Stored items:
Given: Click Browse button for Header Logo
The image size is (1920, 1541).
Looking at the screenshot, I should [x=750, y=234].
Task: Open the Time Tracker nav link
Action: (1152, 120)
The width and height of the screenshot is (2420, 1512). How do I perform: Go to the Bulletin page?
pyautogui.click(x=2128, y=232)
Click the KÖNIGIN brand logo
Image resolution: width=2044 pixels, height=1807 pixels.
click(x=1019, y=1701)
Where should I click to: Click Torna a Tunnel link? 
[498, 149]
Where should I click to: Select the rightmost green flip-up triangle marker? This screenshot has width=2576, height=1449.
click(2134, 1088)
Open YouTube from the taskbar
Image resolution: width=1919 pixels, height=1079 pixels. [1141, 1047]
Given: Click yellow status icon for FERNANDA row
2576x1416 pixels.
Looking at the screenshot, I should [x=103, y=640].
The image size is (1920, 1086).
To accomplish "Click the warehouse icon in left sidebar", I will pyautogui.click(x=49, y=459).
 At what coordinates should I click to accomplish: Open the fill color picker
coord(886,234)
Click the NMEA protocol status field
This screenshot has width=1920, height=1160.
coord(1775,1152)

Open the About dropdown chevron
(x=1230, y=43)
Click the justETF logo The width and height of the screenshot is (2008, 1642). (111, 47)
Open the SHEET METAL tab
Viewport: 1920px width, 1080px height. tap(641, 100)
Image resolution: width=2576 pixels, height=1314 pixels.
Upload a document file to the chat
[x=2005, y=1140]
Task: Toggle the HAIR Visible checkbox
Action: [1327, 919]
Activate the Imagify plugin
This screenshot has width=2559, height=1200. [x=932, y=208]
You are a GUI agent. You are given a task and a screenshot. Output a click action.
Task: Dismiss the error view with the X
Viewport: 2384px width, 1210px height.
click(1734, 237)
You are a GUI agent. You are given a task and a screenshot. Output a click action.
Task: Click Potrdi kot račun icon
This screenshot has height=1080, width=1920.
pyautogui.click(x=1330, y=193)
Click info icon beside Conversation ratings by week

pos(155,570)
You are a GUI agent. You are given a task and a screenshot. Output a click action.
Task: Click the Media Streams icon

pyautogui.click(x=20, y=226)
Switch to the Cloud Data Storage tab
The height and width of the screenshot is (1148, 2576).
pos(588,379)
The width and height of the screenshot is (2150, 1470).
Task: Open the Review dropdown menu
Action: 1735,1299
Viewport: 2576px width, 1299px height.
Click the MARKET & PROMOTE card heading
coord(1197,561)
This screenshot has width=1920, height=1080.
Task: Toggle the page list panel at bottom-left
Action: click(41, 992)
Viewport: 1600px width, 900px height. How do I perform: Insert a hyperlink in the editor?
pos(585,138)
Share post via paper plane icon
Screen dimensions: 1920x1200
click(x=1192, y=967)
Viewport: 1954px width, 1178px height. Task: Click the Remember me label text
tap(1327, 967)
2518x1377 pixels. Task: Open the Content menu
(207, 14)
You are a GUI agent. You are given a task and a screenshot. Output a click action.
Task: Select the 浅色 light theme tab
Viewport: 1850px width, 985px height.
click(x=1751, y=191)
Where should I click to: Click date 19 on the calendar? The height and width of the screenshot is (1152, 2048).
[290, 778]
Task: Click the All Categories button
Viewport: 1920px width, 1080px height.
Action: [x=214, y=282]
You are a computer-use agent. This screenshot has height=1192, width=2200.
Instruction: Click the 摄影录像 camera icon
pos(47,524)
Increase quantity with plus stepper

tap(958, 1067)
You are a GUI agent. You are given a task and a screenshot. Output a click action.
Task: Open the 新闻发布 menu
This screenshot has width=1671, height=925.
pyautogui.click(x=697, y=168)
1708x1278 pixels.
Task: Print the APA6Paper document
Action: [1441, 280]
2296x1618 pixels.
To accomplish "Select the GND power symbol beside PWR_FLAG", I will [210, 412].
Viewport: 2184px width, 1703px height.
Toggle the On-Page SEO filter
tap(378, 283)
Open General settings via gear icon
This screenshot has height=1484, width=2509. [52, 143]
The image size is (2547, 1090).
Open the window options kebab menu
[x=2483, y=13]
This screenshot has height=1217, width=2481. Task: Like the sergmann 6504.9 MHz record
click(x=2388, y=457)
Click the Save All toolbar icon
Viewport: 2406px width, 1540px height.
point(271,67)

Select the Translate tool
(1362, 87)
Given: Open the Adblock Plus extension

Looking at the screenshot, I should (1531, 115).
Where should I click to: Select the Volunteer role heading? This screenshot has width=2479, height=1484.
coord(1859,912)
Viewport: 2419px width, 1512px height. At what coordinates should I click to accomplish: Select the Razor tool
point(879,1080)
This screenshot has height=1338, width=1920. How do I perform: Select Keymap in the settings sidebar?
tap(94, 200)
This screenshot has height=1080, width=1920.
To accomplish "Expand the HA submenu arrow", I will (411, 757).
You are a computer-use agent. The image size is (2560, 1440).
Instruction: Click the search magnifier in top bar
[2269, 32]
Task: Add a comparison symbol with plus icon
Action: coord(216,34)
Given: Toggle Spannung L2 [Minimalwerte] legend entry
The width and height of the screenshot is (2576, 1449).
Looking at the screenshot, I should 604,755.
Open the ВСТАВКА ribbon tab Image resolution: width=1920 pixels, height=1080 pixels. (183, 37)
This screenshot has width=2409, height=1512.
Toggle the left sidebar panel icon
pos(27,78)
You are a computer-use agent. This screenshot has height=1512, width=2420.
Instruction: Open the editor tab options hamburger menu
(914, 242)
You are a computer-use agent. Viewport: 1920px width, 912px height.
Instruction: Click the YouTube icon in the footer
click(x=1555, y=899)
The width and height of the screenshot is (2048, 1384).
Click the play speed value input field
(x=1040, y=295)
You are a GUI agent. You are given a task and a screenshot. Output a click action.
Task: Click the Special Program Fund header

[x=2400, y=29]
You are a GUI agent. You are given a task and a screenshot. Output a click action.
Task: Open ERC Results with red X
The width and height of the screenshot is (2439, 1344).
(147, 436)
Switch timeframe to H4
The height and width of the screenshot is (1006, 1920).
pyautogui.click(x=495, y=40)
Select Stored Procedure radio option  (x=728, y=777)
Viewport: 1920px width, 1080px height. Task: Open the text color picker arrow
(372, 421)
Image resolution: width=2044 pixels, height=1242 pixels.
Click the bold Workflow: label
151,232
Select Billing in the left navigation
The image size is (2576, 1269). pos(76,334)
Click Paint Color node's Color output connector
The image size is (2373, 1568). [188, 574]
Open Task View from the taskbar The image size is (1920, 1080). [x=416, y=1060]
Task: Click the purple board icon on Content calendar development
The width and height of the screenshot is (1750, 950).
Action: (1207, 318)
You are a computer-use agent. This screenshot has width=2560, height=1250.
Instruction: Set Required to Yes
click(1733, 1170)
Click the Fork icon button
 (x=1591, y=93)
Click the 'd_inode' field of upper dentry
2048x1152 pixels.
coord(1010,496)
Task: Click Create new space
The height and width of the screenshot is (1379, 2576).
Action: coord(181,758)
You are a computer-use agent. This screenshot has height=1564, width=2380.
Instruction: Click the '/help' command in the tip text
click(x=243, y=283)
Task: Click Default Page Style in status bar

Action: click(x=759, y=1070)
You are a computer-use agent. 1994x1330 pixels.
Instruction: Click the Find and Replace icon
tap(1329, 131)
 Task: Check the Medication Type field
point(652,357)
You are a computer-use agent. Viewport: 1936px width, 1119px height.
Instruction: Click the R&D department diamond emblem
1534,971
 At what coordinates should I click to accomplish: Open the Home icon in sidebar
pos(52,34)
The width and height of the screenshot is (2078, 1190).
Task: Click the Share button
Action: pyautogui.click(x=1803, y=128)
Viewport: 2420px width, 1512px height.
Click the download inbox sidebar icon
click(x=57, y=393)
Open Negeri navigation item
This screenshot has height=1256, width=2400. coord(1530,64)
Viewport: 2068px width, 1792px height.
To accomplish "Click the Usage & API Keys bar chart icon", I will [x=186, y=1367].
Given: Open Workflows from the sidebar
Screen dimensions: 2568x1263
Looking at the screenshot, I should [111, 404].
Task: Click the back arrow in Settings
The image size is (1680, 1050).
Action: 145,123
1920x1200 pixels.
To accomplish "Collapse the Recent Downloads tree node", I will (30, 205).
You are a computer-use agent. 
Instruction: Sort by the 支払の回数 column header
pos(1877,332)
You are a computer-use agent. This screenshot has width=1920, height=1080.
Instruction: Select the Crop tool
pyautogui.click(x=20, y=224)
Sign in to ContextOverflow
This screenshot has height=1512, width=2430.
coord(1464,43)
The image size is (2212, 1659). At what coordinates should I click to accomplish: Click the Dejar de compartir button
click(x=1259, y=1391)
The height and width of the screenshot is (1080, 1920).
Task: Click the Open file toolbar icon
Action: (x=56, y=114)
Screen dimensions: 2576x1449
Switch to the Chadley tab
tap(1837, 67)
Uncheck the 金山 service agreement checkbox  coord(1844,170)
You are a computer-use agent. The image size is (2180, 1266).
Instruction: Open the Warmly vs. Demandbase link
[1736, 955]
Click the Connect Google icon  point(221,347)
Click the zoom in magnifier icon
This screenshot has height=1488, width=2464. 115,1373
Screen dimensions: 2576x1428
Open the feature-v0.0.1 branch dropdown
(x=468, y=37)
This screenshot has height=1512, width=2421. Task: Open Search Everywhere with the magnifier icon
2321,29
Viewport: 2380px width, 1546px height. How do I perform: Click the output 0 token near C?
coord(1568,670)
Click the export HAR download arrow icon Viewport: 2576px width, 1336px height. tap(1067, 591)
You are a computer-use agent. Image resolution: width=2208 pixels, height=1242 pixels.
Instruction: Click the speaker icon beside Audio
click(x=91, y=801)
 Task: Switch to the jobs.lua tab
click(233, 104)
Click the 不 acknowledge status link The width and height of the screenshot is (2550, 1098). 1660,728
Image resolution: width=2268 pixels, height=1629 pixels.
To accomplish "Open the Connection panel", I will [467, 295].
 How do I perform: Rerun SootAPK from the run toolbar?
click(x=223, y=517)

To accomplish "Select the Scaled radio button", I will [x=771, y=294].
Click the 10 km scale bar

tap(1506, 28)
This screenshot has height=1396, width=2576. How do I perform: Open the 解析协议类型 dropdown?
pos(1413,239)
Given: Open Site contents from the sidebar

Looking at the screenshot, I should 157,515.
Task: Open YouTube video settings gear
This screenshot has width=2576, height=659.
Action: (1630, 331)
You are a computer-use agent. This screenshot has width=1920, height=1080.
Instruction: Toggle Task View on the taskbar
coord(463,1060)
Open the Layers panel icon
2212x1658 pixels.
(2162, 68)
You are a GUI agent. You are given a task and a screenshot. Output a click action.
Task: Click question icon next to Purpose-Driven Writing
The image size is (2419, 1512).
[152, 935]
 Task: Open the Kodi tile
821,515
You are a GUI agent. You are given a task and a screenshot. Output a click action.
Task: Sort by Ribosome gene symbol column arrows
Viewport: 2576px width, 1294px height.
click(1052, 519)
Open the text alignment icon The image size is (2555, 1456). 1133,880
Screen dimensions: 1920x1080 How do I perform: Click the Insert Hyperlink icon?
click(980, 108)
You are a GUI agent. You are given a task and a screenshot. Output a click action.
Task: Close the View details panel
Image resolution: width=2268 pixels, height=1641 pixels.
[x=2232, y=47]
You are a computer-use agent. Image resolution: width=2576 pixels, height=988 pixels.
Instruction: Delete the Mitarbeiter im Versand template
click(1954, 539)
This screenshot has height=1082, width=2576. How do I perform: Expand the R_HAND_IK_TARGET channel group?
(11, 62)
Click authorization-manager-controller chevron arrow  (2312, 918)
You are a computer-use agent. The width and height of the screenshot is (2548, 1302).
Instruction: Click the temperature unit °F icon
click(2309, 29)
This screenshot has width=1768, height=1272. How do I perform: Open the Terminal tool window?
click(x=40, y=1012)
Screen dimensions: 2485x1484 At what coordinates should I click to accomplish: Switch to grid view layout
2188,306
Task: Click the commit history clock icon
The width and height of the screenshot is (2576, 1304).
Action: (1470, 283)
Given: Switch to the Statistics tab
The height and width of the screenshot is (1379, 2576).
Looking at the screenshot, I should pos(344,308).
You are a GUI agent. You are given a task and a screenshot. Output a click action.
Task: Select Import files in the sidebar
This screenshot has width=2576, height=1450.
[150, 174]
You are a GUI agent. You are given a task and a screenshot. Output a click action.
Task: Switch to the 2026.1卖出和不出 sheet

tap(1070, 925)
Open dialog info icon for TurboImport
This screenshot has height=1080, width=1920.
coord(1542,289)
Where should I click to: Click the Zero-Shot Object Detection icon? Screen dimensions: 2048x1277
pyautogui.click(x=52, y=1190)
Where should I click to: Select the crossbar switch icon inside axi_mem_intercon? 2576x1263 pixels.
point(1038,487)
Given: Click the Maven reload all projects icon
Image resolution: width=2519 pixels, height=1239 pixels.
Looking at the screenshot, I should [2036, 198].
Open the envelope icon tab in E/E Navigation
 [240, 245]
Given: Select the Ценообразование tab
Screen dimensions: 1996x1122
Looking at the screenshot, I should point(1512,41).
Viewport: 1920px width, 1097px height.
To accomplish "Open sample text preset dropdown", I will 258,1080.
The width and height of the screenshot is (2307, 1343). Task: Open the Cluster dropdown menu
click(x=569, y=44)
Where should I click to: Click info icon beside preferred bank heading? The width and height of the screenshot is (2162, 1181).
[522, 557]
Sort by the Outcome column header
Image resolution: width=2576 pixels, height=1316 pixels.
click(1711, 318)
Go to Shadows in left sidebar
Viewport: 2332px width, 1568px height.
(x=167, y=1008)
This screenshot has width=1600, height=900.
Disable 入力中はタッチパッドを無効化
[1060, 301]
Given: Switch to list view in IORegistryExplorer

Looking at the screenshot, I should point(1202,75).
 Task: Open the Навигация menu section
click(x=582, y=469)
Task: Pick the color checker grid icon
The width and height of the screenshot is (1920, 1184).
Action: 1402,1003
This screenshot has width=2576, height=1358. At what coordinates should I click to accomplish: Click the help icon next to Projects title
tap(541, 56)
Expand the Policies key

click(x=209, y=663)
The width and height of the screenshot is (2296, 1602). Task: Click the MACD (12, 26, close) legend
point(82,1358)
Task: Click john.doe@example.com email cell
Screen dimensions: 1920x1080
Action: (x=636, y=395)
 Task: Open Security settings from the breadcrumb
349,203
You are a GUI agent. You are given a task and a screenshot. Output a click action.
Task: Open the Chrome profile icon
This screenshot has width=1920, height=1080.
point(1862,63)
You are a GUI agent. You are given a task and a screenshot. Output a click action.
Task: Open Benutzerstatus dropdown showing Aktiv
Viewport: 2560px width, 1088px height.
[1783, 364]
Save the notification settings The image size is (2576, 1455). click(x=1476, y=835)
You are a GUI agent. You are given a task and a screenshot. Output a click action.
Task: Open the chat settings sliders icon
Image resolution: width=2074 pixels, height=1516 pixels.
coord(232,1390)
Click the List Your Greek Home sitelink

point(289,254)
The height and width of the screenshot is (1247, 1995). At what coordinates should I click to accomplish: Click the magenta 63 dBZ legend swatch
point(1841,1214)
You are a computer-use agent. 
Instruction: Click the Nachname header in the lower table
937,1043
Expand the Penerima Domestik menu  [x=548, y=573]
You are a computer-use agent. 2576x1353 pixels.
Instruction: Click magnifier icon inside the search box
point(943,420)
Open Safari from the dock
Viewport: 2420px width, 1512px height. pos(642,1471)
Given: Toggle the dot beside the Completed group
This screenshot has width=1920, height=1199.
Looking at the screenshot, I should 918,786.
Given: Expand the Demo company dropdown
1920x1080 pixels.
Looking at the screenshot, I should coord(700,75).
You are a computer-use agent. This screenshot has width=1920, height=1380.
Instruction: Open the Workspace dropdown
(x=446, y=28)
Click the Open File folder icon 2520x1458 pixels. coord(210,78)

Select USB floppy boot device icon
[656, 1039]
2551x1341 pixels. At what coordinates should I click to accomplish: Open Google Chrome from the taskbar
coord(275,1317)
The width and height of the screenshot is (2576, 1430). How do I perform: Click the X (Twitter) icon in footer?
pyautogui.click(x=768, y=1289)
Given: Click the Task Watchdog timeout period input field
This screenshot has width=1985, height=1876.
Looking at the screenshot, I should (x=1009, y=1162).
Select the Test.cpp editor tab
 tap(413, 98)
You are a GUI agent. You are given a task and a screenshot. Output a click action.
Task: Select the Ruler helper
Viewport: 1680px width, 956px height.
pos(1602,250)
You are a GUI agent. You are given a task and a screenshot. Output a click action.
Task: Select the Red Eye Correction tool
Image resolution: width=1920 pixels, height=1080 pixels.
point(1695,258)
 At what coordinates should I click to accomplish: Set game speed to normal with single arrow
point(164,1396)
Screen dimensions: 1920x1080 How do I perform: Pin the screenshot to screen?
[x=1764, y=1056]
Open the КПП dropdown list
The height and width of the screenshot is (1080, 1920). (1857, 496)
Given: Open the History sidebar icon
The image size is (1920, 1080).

* **WHAT IS BEING ASKED**
Start with the line above that contains "Task: Switch to the 2026.1卖出和不出 sheet" and stop after the line that contains "Viewport: 1920px width, 1097px height.". Output those lines exactly, and only those.

* **ANSWER TO THIS PROBLEM**
Task: Switch to the 2026.1卖出和不出 sheet

tap(1070, 925)
Open dialog info icon for TurboImport
This screenshot has height=1080, width=1920.
coord(1542,289)
Where should I click to: Click the Zero-Shot Object Detection icon? Screen dimensions: 2048x1277
pyautogui.click(x=52, y=1190)
Where should I click to: Select the crossbar switch icon inside axi_mem_intercon? 2576x1263 pixels.
point(1038,487)
Given: Click the Maven reload all projects icon
Image resolution: width=2519 pixels, height=1239 pixels.
Looking at the screenshot, I should [2036, 198].
Open the envelope icon tab in E/E Navigation
 [240, 245]
Given: Select the Ценообразование tab
Screen dimensions: 1996x1122
Looking at the screenshot, I should point(1512,41).
Viewport: 1920px width, 1097px height.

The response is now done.